I can see it being useful for isolated Unity developers with a concept and limited art ability. Currently they would be likely limited to pixel games.

galleywest200 39 minutes ago

I loathe how meta.com makes my back button gray out in my browser. Stop trying to force me to stay, it is obnoxious.

tritip an hour ago

Every environment appears to be a miniature golf course version of reality. Was this a deliberate choice?

huevosabio an hour ago

This is cool, but it seems much more like a 3d asset generation than the scene generation like World Labs.

  • echelon an hour ago

    WorldLabs' Marble creates a Gaussian Splat scene. It's a totally different technology.

DeathArrow 25 minutes ago

It's weird, houses are almost all tall and too narrow.

copx an hour ago

First steps towards the Holodeck.

Alex04 38 minutes ago

Thanks for the info.

lloydatkinson an hour ago

My first thought was the comment in the thread from the other day about Zork and hooking up an AI image generator to that.

But, it looks like WorldGen has that slightly soulless art style they used for that Meta Zuckverse VR thing they tried for a while.

  • serf an hour ago

    >My first thought was the comment in the thread from the other day about Zork and hooking up an AI image generator to that.
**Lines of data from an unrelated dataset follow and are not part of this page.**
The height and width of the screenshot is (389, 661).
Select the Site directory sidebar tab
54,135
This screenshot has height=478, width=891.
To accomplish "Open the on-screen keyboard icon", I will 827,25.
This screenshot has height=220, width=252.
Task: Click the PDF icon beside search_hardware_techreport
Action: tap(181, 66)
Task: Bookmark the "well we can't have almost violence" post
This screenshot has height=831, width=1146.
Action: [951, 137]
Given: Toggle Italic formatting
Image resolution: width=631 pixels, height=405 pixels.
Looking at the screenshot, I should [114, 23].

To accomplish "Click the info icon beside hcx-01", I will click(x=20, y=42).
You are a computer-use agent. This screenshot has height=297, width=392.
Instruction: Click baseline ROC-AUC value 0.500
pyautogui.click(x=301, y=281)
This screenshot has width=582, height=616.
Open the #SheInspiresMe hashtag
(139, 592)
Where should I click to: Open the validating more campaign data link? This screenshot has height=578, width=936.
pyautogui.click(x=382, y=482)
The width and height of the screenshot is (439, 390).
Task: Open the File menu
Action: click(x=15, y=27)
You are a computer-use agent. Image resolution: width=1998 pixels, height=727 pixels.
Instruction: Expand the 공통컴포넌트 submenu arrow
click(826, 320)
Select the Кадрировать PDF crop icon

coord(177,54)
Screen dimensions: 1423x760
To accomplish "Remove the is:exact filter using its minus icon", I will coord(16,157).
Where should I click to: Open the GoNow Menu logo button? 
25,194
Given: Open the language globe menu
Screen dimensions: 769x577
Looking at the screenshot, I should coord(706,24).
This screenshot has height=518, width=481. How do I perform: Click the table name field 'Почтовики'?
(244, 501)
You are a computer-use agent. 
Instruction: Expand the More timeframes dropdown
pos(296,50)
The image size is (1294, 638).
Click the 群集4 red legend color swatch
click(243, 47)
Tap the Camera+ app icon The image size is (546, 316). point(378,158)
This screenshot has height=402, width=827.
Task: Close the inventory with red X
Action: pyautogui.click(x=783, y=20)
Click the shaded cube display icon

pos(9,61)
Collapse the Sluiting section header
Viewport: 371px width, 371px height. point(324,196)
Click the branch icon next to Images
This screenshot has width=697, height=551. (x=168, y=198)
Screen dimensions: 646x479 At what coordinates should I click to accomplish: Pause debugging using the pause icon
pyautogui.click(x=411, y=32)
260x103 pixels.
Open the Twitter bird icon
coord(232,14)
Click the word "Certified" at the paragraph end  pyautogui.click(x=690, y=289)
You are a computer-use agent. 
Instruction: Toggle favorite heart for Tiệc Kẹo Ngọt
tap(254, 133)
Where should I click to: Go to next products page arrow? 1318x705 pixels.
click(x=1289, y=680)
    I have done this in the early GPT days with 'Tales of Maj'eyal' and to a lesser extent RimWorld.

    It works great for games that have huge compendiums of world lore , bestiaries, etc.

    • anthk 27 minutes ago

      With a roguelike you would just map tiles to 3D terrain and objects.

  • anthk 24 minutes ago

    Instead of Zork, I would try with All Thing Devours, or Spiritwrak. There are libre games since forever and they are designed in Inform6 with all the source code being available, and the compiler and the English library it's free too and it's a really structured language for literal ingames objects mapped to programming (OOP) objects.